BEGIN

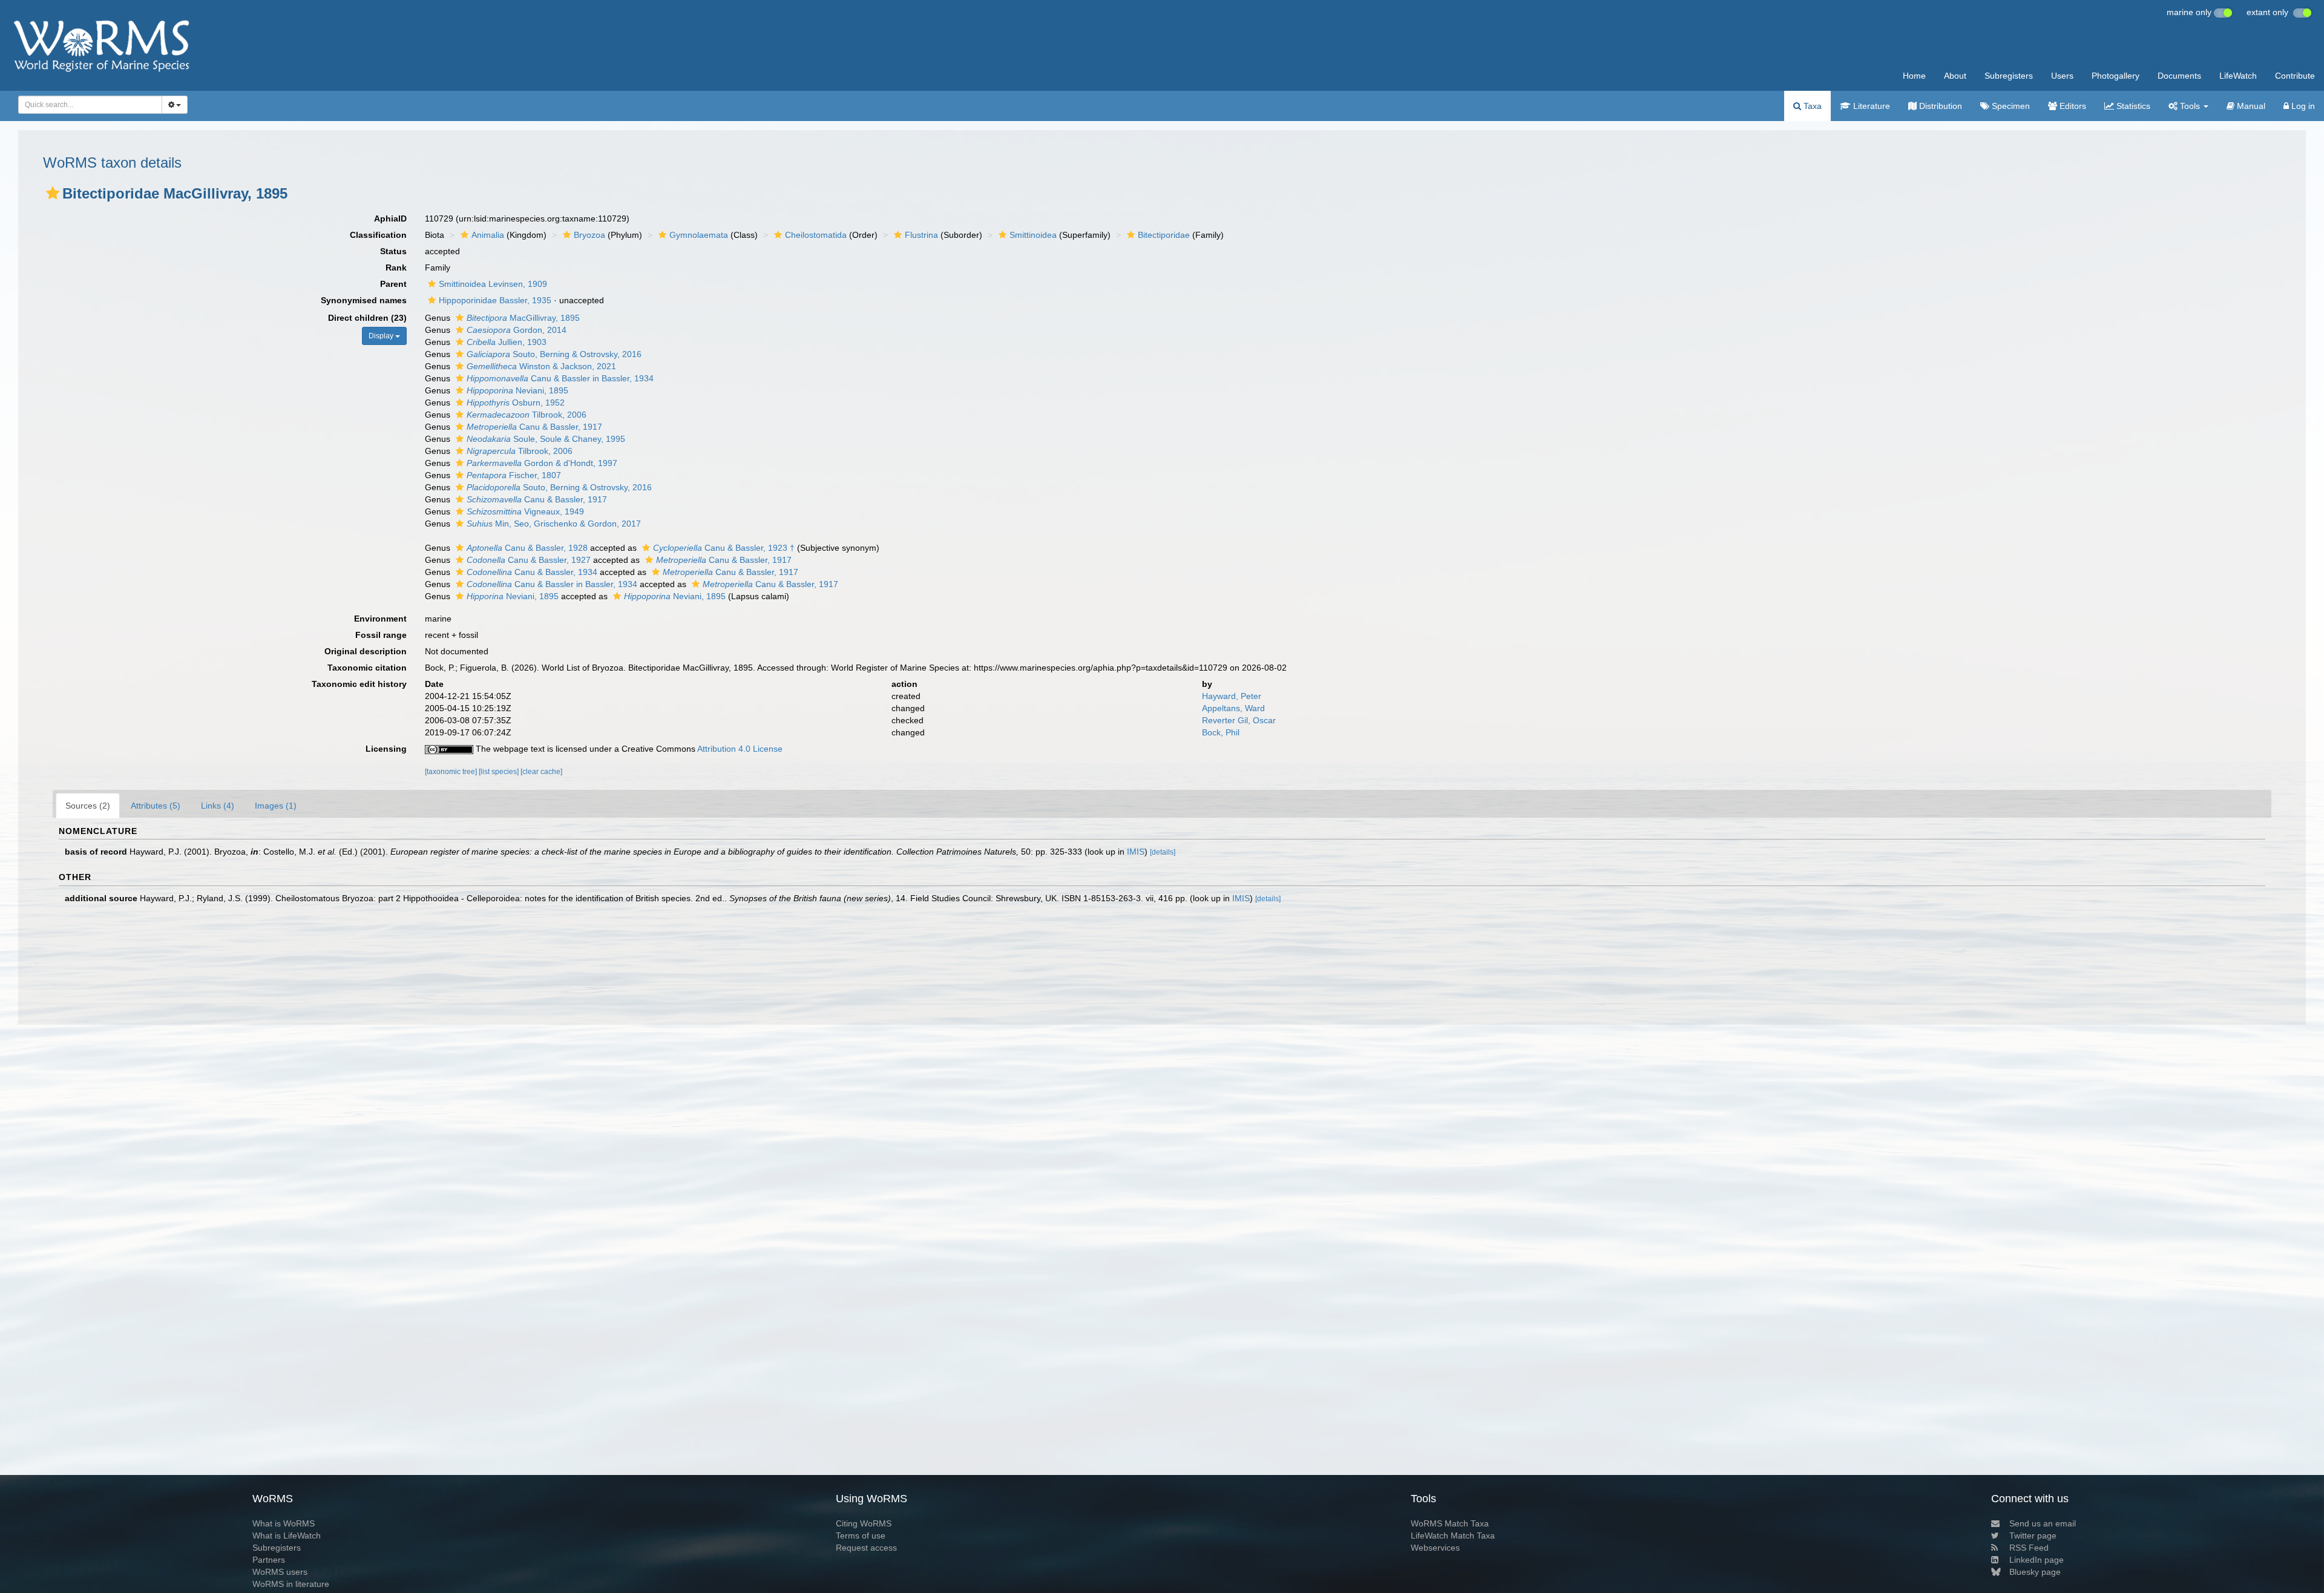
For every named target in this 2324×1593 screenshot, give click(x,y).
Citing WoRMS (863, 1523)
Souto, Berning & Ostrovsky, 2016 (554, 354)
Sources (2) (87, 805)
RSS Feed (2029, 1547)
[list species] (499, 771)
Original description (365, 651)
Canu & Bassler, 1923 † (724, 548)
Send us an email (2042, 1523)
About (1955, 75)
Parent (393, 284)
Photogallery (2115, 75)
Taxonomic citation (367, 667)
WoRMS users (279, 1572)
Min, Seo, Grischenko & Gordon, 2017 (554, 523)
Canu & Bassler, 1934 (532, 572)
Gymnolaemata (698, 235)
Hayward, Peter (1231, 696)
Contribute (2295, 75)
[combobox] (90, 105)
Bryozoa (589, 235)
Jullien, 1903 (507, 342)
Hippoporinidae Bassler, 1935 (495, 300)
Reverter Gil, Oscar (1239, 720)
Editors (2071, 106)
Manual (2249, 106)
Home (1914, 75)
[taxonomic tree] (452, 771)
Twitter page (2032, 1535)
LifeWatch (2238, 75)
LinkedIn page (2036, 1560)
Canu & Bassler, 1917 (534, 427)
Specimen (2009, 106)
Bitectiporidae (1164, 235)
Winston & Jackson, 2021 (541, 366)
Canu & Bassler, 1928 (527, 548)
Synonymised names (364, 300)
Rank (396, 267)
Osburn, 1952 (516, 402)
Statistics (2132, 106)
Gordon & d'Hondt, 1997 (542, 463)
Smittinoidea (1033, 235)
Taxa (1811, 106)
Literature (1870, 106)
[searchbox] (87, 104)
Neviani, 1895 (517, 390)
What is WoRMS (283, 1523)
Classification (378, 235)
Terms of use (860, 1535)
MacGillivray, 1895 (523, 318)
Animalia (487, 235)
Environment (380, 618)
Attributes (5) (155, 805)
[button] (52, 193)
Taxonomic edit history (359, 684)
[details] (1162, 852)
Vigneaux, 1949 (525, 511)
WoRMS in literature (290, 1584)
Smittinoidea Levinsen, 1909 (493, 284)
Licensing (386, 749)
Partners (268, 1560)
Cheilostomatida (816, 235)
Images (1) (276, 805)
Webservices (1435, 1547)
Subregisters (2008, 75)
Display (382, 336)
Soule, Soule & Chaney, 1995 (546, 439)
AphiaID (390, 218)
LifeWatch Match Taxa (1453, 1535)
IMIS (1135, 851)
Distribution (1939, 106)
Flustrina (921, 235)
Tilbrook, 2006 (526, 414)
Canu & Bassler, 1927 (529, 560)
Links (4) (217, 805)
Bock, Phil (1220, 732)
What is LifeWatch (286, 1535)
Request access (866, 1547)
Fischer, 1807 (514, 475)
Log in (2302, 106)
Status (393, 251)
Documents (2179, 75)
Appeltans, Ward (1233, 708)
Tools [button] (2190, 106)
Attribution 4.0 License (740, 749)
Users (2062, 75)
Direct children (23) (367, 318)
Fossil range (381, 635)
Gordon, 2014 (516, 330)
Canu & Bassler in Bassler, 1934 (560, 378)
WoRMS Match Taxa (1450, 1523)
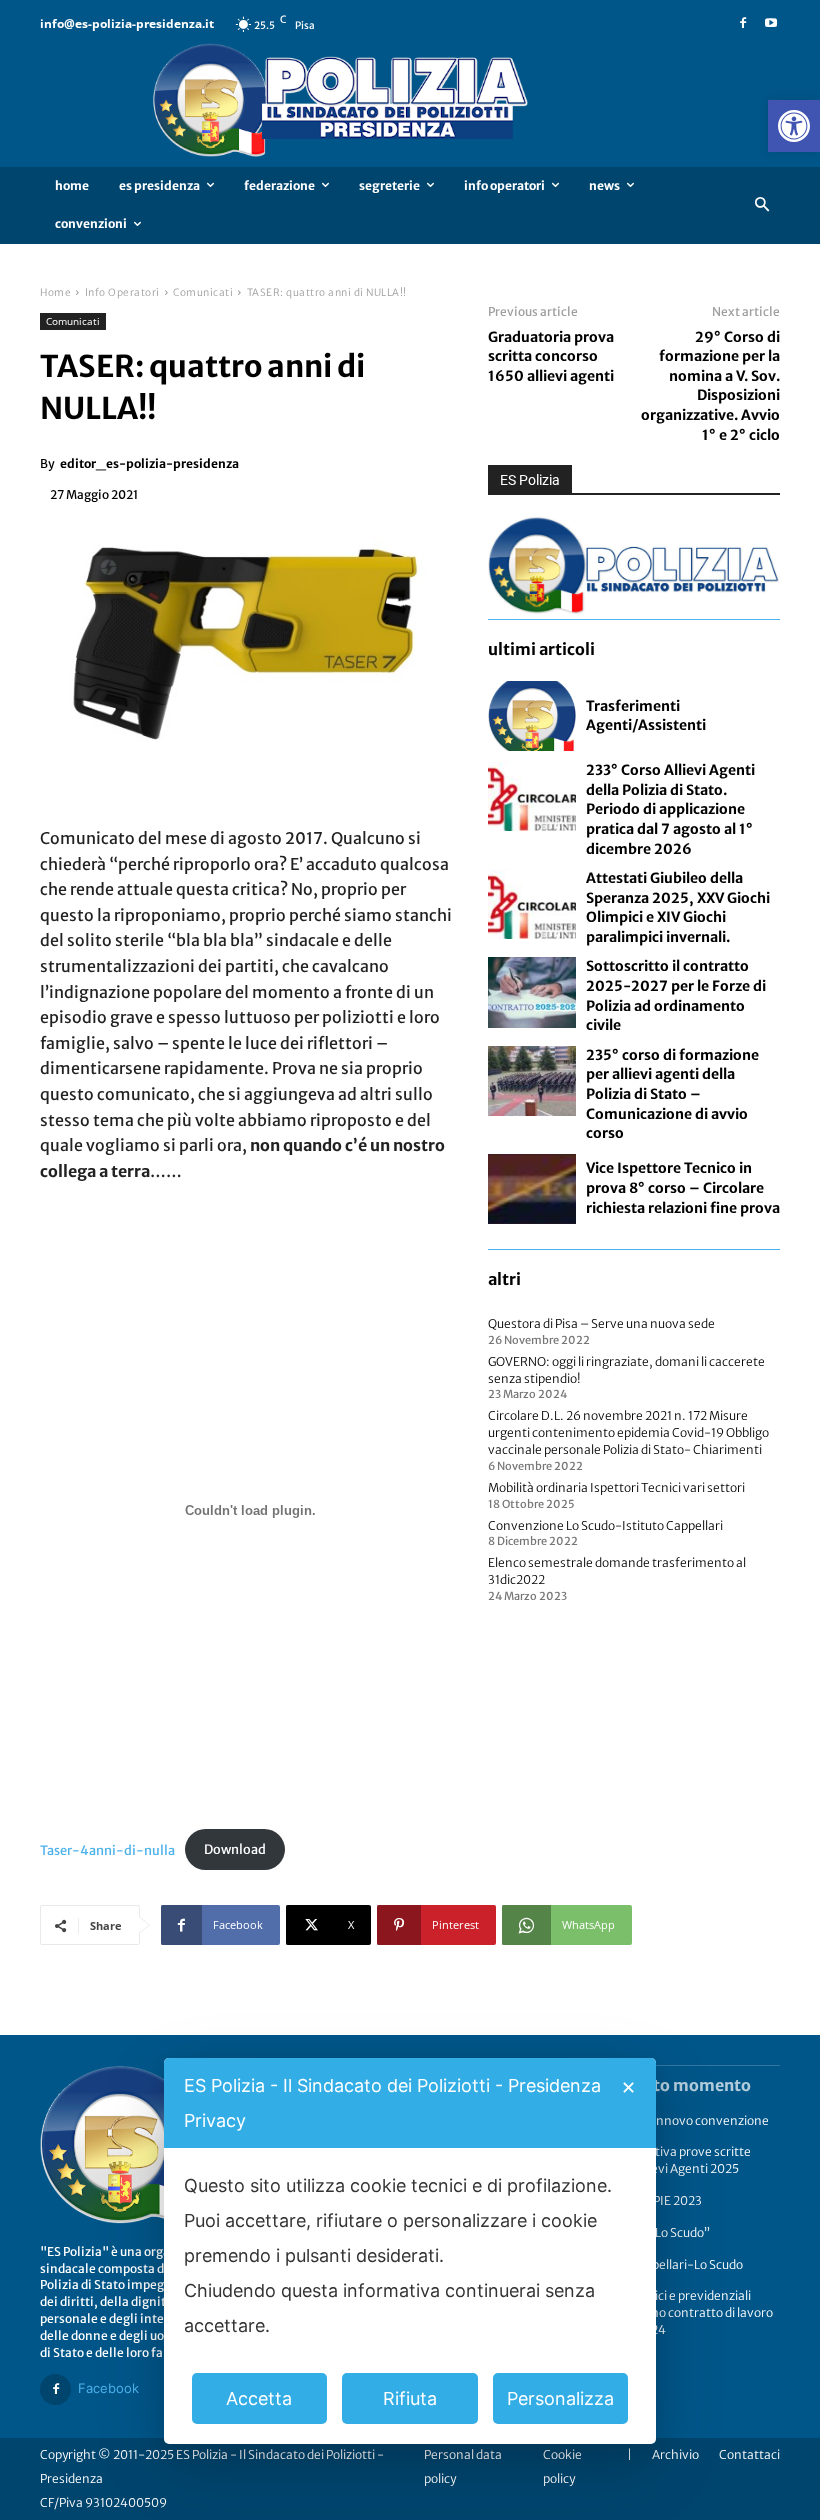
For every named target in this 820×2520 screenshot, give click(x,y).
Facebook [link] (108, 2388)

END

Please reproduce, word for word, only the lines from the line that holds "Tools [button] (2190, 106)" through the final line of the entries above, omitting any pictures.

Tools [button] (2190, 106)
Attribution 4.0 License (740, 749)
Users (2062, 75)
Direct children (23) (367, 318)
Fossil range (381, 635)
Gordon, 2014 (516, 330)
Canu & Bassler in Bassler, 1934 (560, 378)
WoRMS Match Taxa (1450, 1523)
For every named target in this 820×2520 screenshot, give click(x,y).
Facebook [link] (108, 2388)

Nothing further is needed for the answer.